Ao entregar a cuia, depois de haver tomado o mate, não se deve levantar do banco ou do assento para tal, mesmo tratando-se de pessoa de cerimônia ou desconhecida. Basta fazer um simples gesto, estirando o braço, fazendo ver ao enchedor seu desejo de lhe entregar a cuia. A pessoa que estiver enchendo o mate é que atravessa a sala para entregar ou receber a cuia.

É também de bom costume, ao terminar o mate, fazer roncar a cuia, discretamente. Isso serve para advertir a quem estiver enchendo o mate, que este está tomado. Nunca se deve entregar o mate sem tê-lo tomado totalmente.

A cuia nunca deve passar de um dia para outro com erva. Isto faz com que o porongo fique com cheiro e gosto de azedo. Para retirar-se o azedo de uma cuia basta, antes de iniciar um novo mate, colocar dentro do porongo algumas brasas, despejando logo água fria em cima.

O mate sempre foi uma aproximação e oportunidade para os namorados, pois ao receber ou devolver a cuia sempre havia facilidade de se tocarem os dedos sem serem percebidos por terceiros que estivessem na sala.

No galpão, quando se colocava a chaleira sobre tições em vez de pôr no gancho ou na trempe, alguém logo lembrava este adágio: “Chaleira em cima do tição, tomaremos mate ou não”.
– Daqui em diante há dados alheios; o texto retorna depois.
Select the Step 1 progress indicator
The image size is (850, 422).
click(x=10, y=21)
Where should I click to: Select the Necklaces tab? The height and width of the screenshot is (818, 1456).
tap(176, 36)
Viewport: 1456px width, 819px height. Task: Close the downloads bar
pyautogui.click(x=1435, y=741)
(Raul Annes Gonçalves. Mala de Garupa (Costumes campeiros). 3ª ed. Porto Alegre (RS): Martins Livreiro – Editor, 2004.)

Hábitos e Costumes – Matear Solito (Raul Annes di Primio)




Há muitos anos atrás, isto até a década de 40, uma doença que grassava impiedosamente era a tuberculose e quando chegava ao extremo era denominada tísica. Não havia tratamento, a morte era certa. Famílias inteiras tinham esse problema, aliás, bem retratado no livro “De todo o laço”, do médico Blau Souza.

Como o contágio era violento e vários membros da família adquiriam a doença, comum em muitas e muitas moradias rurais, uma das medidas tomadas para evitar esse contágio, acreditavam nossos antepassados, era eliminar o uso em comum do chimarrão. Nesse sentido e com essa intenção preventiva, muitos adotaram o mate individual. Cada um com sua cuia.

O visitante de outra região, quando chega em uma casa que tem esse costume e o desconhece, passa momentos de vexame. Muitas vezes o visitante se vê numa situação de matear sozinho, embaraçosa, desajeitada, inclusive para cevar o mate, em frente à família desconhecida que fica observando as dificuldades do mateador solitário, que até se autojulga contaminante ou de mau aspecto.

Por outro lado, quem toma seu chimarrão em roda gosta também, na parte da manhã, ainda de madrugada, de chimarrear sozinho, para pensar e por suas “idéias em ordem”.

Convivendo com famílias que adotaram o mate individual, nos acostumamos a aceitar essa discriminação, achando uma opção familiar ou individual, ainda que se tratando do chimarrão que para o gaúcho é uma bebida social.

Em muitas madrugadas nos acostumamos a ver no Castelo de Pedras Altas, na volta de um prefixo de rádio amador, a família Assis Brasil, Dona Lídia, Quinquinha, e a Menina Lídia, cada uma com seu mate, e, no entanto, nunca soubemos da existência de moléstia contagiosa nessa família.

(Vento Sul: costumes campeiro. Raul Annes di Primio. Porto Alegre: Edigal, 2000.)